The Gut Microbiota and Inflammation: An Overview

by luciano

Highlighted

“Role of the Gut Microbiota in Immunity and Inflammation
Microbes possess a variety of functions that influence their ability to grow and colonise, whilst bringing about downstream effects for the host that may be beneficial or otherwise [61]. Humans are not capable of digesting some components of dietary fibre due to the lack of the required enzymes to break down and harness the energy of these carbohydrates [62]. Certain species of microbes produce specific enzymes that enable fermentation of nutrients into absorbable forms, including that of indigestible carbohydrates into short-chain fatty acids (SCFAs) [62,63]. These SCFAs may have anti-inflammatory and immunomodulatory effects [63]. SCFAs are only a small part of the bigger picture as, in addition to enzymes and other metabolites produced, components of the bacteria themselves, including lipopolysaccharides, cell capsule carbohydrates and other endotoxins, may also be released and result in secondary effects to the host. These effects include maintenance of gut epithelium (and thereby integrity of the gut wall), production of vitamins, and interactions with several key immune system signalling molecules and cells, activating and inhibiting specific responses [1]. In addition to nutrient metabolism, gut microorganisms affect aspects of pharmacokinetics as they carry out drug metabolism [64]. They provide a natural defence against pathogenic species through competition and maintenance of the mucosa. It is through their contact with the immune system that the microorganisms occupying the gut can elicit or prevent inflammation. They may be associated with anti-inflammatory mechanisms, stimulating regulatory cells of the immune system to inhibit inflammation [65]. On the other hand, as bacteria regulate the permeability of the intestines, certain species can promote a “leaky gut”, where metabolites associated with the microbes leave the gut and enter the bloodstream.

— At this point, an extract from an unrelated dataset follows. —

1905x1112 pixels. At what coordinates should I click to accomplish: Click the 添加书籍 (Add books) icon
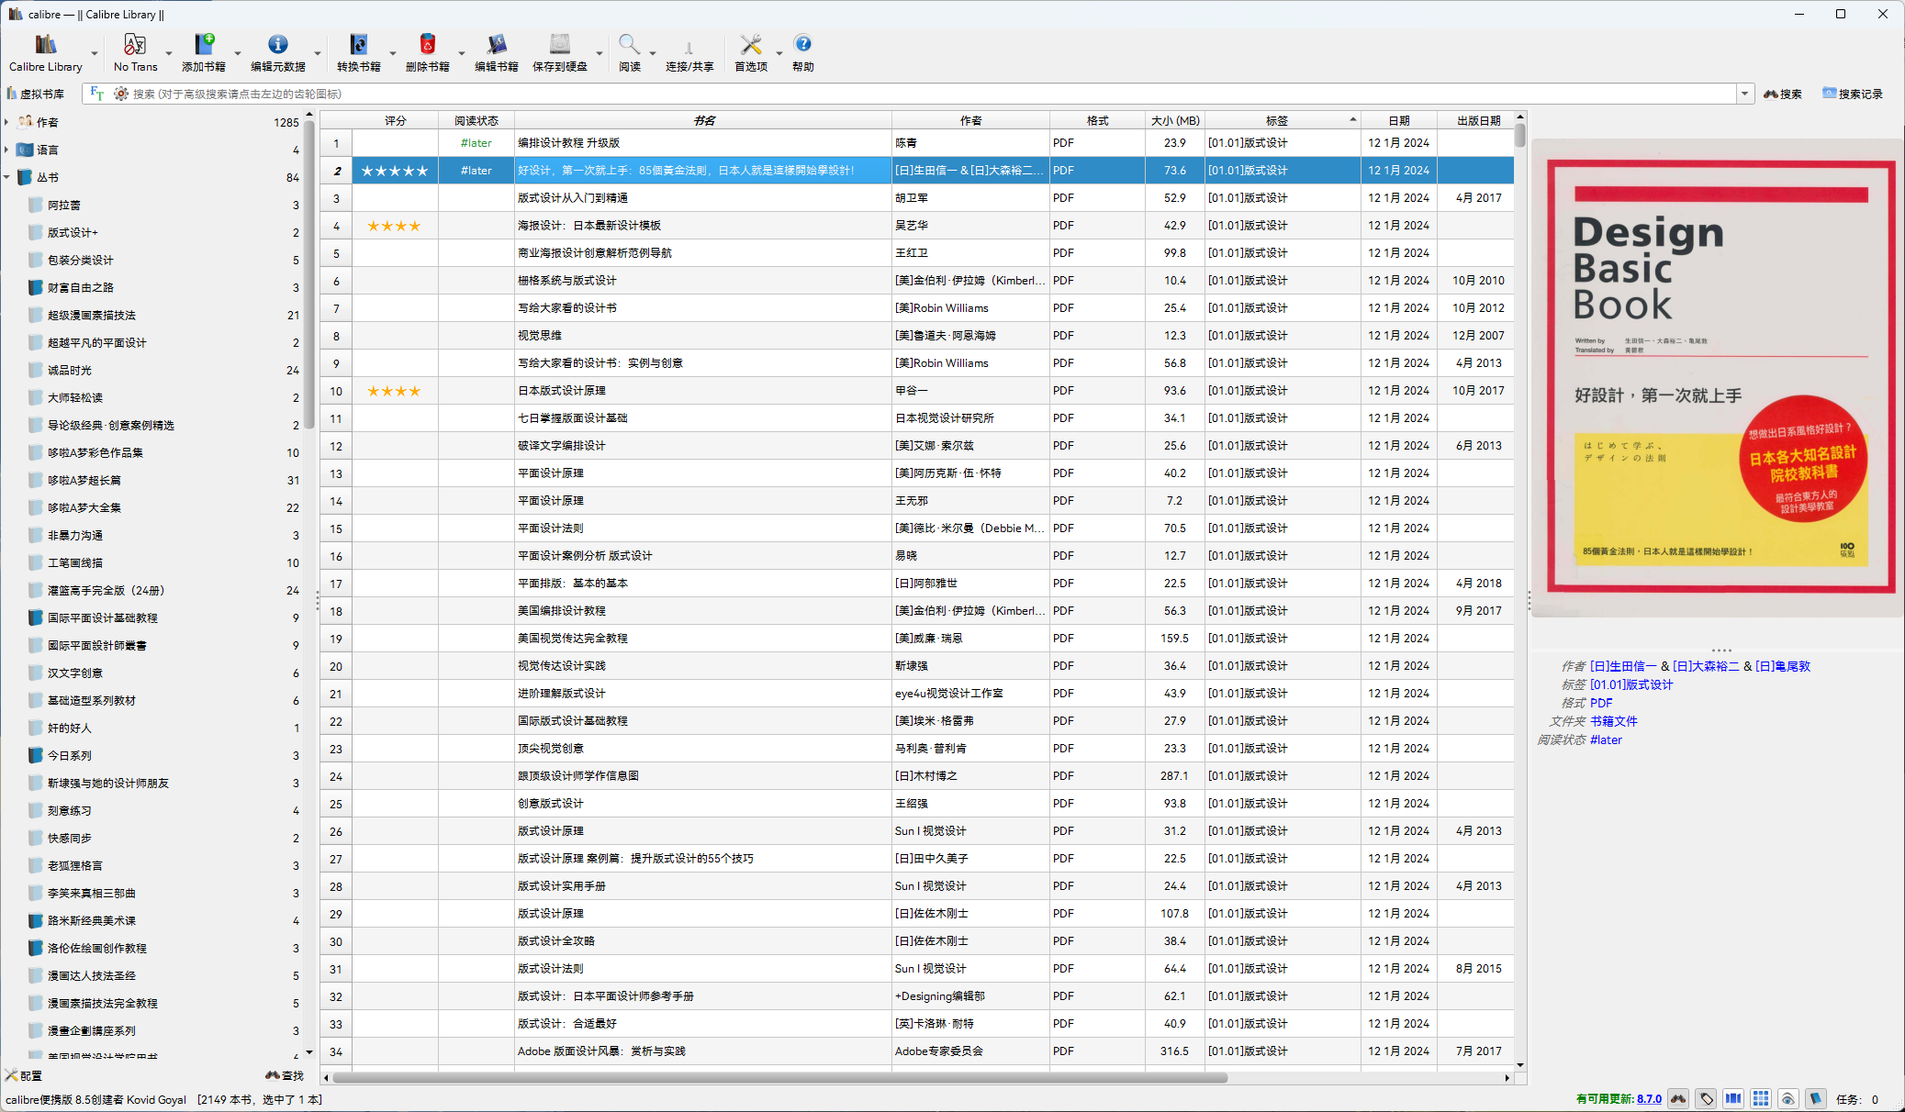(203, 45)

In response, the body produces cytokines and other mediators, effectively launching an inflammatory response [66]. Similarly, cells within the epithelial tissue of the gut deliver bacterial metabolites to immune cells, promoting inflammation on both a local and systemic scale. The persistence of this condition may lead to subacute or chronic inflammation, which may subsequently drive the development of diseases such as inflammatory bowel disease, diabetes or cardiovascular disease [65].”